[Work instructions]
1. Copy everything in the comics blog post from "But what is" down to "his bad guys.".
2. Rewrite everything from the first entry down to the line with "This screenshot has width=765, height=307.", putting "tick box" in place of "checkbox" and changing nothing else. Return only those lines.

[Reading passage]

****

Now, don’t get too excited about the amount of time it took me to get this thing 3/4ths finished. It’s not like I labored six years straight on the thing (Although if I did spend an average of three months on each page, I bet it would look a lot nicer). I wrote the story in a day or two, and spent most of that time doing a page, getting distracted for three months, doing another page, and so on. If you’re familiar with the site, then you’re familiar with the level of quality that the writing and art are going to have.
Basically, it will be exactly like one of the strips I’ve done for EDILW. Only I’ll ask you to pay for it. You’re all extremely excited about this, I’m sure.
Expect to hear more about this in March.
4.) I’ve been cautiously pumped about Mike Kunkel’s upcoming Billy Batson and the Magic of Shazam series since it was announced, and today Columbus’ own Vaneta Rogers has an interview with Kunkel up at Newsarama.com. There’s nothing particularly revelatory in the interview itself, which is kind of par for the course for these “Sell us on your new book you’d like us to all buy” type of interviews (which I’ve done a few of myself, so I hope that didn’t sound like a knock).
But what is interesting is the art included, which shows Kunkel’s versions of not only Billy and Cap, but also Mary and Mary Marvel, Dr. Sivana (it’s Thaddeus B. Sivana, Kunkel!), and Black Adam.
Now that I was surprised to see.
Kunkel’s take on Black Adam seems on conceptually weaker ground than the original, in that Adam is now an older kid who turns into a super-adult, instead of an adult who turns into a super-adult, which takes away from the little kid vs. a bunch of grown-ups dynamic that's always existed between Cap and his bad guys.
While that is kind of surprising, it’s nowhere near as surprising as the fact that Kunkel’s using Black Adam in the series at all. Remember, this is an “all-ages” interpretation, which editor Jann Jones announced as part of her kid-friendly line, kid-friendlier than Justice League Unlimited and Teen Titans Go!, which she said were a little too violent and questionable to give to her sister's kids.

****

[Entries supplied]
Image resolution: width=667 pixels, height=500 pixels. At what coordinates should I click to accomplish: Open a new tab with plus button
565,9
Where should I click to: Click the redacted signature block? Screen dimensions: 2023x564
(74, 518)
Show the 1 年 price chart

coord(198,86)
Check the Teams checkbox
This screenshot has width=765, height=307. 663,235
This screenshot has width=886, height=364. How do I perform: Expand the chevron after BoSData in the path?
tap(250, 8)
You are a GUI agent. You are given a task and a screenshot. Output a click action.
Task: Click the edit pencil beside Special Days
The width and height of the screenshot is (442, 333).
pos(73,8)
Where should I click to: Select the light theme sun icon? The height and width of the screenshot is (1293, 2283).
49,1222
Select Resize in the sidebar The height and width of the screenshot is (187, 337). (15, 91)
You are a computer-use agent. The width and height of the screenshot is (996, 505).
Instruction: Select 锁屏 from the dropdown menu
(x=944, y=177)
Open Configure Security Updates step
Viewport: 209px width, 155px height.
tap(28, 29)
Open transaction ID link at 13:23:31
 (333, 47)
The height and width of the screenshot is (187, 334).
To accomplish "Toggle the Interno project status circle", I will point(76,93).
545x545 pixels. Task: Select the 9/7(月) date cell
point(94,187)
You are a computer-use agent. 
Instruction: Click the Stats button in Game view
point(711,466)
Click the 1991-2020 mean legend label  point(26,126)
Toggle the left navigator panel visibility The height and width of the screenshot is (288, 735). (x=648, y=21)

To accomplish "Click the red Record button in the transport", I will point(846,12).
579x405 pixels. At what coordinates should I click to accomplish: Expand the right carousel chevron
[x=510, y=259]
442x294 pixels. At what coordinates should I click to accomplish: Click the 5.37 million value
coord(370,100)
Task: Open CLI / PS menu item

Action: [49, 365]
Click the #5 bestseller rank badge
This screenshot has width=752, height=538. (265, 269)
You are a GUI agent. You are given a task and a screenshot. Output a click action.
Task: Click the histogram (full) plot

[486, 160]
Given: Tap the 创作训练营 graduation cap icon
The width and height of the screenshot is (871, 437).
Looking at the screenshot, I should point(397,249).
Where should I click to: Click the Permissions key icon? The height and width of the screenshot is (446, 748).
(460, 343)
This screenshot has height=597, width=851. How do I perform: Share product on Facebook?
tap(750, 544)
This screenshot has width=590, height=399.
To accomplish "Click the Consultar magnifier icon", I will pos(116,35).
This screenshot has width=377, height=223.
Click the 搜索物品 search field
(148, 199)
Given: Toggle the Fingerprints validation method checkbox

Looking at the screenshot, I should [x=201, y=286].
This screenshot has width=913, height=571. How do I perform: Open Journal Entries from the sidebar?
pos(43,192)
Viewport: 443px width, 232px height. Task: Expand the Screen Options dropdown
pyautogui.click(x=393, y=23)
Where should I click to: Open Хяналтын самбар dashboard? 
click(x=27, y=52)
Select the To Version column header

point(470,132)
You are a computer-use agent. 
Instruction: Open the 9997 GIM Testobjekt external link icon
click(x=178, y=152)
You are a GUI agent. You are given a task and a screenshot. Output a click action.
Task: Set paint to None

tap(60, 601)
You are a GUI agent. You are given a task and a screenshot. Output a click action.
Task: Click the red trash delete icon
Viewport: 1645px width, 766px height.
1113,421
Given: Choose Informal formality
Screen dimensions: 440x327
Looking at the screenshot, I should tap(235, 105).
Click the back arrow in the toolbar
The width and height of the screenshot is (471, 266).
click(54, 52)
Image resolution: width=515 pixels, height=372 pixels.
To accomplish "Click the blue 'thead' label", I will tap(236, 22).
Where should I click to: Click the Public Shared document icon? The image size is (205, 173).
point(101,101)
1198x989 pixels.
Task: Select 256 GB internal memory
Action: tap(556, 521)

****

[Task-by-task results]
1.
But what is interesting is the art included, which shows Kunkel’s versions of not only Billy and Cap, but also Mary and Mary Marvel, Dr. Sivana (it’s Thaddeus B. Sivana, Kunkel!), and Black Adam.
Now that I was surprised to see.
Kunkel’s take on Black Adam seems on conceptually weaker ground than the original, in that Adam is now an older kid who turns into a super-adult, instead of an adult who turns into a super-adult, which takes away from the little kid vs. a bunch of grown-ups dynamic that's always existed between Cap and his bad guys.

2.
Image resolution: width=667 pixels, height=500 pixels. At what coordinates should I click to accomplish: Open a new tab with plus button
565,9
Where should I click to: Click the redacted signature block? Screen dimensions: 2023x564
(74, 518)
Show the 1 年 price chart

coord(198,86)
Check the Teams tick box
This screenshot has width=765, height=307. 663,235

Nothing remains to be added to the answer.